Exercise details:
Please copy out, word for word, the data from the line with "Task: Expand the Explorers dropdown arrow" through the line with "point(105,25)", including both of those lines.

##### Task material

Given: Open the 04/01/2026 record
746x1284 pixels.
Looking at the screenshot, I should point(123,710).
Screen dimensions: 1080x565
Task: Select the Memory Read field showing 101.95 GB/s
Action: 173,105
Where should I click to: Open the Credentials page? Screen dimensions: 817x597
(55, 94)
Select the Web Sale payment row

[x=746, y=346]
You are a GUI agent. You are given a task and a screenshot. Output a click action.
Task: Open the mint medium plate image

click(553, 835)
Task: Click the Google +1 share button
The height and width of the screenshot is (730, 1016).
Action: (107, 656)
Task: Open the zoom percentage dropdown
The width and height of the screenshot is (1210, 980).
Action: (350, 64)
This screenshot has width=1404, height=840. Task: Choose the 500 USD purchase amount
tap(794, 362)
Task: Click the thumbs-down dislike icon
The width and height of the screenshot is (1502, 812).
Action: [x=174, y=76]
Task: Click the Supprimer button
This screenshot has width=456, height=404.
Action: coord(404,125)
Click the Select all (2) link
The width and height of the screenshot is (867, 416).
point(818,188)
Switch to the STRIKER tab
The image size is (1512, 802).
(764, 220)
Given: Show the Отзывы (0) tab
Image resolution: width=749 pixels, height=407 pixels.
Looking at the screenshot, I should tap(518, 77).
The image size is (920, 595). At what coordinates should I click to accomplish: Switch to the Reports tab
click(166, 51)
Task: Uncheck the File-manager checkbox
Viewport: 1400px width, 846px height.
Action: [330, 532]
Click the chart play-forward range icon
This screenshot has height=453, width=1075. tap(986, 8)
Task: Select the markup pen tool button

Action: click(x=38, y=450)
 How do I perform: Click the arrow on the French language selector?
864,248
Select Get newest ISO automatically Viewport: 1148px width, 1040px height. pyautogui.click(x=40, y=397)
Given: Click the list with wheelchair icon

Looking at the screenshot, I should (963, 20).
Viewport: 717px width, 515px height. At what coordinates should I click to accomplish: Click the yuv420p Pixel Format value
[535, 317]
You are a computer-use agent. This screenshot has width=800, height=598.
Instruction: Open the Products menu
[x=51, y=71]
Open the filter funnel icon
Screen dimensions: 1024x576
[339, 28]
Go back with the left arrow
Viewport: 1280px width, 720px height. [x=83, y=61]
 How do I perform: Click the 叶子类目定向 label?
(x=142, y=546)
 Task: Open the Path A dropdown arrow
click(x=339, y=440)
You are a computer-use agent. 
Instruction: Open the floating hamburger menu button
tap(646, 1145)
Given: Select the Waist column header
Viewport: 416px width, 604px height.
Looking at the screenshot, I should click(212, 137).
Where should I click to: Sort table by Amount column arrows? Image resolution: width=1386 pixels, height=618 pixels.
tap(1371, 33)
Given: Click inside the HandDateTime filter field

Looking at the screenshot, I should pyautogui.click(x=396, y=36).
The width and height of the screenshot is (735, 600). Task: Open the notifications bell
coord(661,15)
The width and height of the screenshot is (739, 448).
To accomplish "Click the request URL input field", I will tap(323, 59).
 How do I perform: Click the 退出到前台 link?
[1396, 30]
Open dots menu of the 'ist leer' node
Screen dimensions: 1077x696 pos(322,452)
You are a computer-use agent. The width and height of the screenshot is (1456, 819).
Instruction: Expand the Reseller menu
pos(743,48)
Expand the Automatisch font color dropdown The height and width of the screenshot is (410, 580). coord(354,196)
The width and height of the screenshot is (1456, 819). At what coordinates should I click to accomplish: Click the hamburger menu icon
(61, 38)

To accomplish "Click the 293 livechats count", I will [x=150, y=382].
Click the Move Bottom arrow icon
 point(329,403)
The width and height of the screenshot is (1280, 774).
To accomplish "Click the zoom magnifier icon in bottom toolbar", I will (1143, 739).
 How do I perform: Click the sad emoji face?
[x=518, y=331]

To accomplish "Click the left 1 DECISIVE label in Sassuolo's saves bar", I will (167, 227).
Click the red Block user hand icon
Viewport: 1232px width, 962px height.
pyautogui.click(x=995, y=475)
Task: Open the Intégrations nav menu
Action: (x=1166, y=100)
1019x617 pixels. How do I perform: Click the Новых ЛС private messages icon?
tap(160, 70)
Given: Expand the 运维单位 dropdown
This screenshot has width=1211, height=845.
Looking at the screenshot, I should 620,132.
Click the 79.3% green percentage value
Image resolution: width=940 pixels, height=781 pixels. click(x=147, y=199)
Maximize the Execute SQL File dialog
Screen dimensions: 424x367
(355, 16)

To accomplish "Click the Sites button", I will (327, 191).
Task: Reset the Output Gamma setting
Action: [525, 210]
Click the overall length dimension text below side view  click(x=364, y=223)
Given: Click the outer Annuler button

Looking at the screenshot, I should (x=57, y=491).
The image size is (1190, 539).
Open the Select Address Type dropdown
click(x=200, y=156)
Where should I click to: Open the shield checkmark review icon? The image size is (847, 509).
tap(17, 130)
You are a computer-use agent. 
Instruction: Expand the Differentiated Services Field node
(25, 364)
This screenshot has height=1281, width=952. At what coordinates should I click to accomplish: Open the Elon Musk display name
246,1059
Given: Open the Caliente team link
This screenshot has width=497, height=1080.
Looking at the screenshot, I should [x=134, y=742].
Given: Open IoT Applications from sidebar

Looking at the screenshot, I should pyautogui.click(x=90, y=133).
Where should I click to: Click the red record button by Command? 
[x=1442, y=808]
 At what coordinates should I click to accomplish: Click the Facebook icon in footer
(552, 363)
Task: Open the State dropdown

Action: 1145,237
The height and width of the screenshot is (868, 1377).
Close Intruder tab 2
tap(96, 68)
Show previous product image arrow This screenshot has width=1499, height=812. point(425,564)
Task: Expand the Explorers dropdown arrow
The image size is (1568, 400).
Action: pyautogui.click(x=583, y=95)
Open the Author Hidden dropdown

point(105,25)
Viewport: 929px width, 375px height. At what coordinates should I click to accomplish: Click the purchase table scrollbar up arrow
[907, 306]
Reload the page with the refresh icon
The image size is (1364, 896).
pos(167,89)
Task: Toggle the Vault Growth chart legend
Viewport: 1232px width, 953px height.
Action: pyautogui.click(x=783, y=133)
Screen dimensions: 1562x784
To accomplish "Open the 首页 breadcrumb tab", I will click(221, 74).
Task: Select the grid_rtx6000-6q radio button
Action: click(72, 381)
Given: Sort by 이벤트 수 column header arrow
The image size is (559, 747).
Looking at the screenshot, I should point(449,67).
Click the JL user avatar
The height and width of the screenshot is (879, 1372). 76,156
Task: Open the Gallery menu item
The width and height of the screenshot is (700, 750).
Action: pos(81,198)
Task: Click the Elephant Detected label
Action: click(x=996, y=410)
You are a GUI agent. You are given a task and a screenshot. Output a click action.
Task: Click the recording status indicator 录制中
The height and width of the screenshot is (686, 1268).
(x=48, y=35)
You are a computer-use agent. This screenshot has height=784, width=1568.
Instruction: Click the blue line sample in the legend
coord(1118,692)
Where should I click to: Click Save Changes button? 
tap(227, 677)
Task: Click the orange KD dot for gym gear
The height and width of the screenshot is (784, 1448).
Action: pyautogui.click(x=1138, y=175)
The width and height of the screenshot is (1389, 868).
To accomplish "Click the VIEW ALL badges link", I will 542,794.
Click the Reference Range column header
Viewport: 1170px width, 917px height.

##########

Result below:
Task: Expand the Explorers dropdown arrow
The image size is (1568, 400).
Action: pyautogui.click(x=583, y=95)
Open the Author Hidden dropdown

point(105,25)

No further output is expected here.